Pixel coordinate grounding data:
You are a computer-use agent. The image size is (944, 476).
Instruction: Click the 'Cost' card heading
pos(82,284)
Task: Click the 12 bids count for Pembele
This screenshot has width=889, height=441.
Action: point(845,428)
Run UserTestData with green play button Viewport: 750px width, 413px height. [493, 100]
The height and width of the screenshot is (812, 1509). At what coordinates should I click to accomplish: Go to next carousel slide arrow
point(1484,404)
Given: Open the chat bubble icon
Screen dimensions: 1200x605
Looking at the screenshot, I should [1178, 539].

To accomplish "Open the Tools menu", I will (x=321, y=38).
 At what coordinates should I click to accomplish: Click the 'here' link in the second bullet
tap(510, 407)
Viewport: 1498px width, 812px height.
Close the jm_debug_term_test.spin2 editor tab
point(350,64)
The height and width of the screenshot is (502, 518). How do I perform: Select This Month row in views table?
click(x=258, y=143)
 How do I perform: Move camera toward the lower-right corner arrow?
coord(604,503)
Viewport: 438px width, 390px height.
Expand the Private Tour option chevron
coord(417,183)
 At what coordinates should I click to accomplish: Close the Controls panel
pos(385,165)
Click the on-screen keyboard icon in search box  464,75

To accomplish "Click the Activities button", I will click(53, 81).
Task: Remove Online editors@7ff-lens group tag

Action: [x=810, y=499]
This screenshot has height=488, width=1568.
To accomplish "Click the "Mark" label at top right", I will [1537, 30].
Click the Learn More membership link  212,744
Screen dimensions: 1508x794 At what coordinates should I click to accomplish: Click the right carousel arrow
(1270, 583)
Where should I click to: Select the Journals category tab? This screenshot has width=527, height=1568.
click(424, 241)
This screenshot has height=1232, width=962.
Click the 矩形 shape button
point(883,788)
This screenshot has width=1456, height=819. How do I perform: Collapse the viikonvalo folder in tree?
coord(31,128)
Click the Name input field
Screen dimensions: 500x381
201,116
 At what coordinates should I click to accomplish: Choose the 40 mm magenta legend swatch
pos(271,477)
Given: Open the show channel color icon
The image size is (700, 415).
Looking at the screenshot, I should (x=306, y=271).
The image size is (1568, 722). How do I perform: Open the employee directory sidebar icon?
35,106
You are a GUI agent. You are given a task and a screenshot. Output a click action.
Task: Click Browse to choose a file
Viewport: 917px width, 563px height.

> **Try it**: Where a line above holds the string "Viewport", show that line.

> **Answer to this problem**:
Run UserTestData with green play button Viewport: 750px width, 413px height. [493, 100]
Viewport: 1498px width, 812px height.
Viewport: 438px width, 390px height.
Viewport: 917px width, 563px height.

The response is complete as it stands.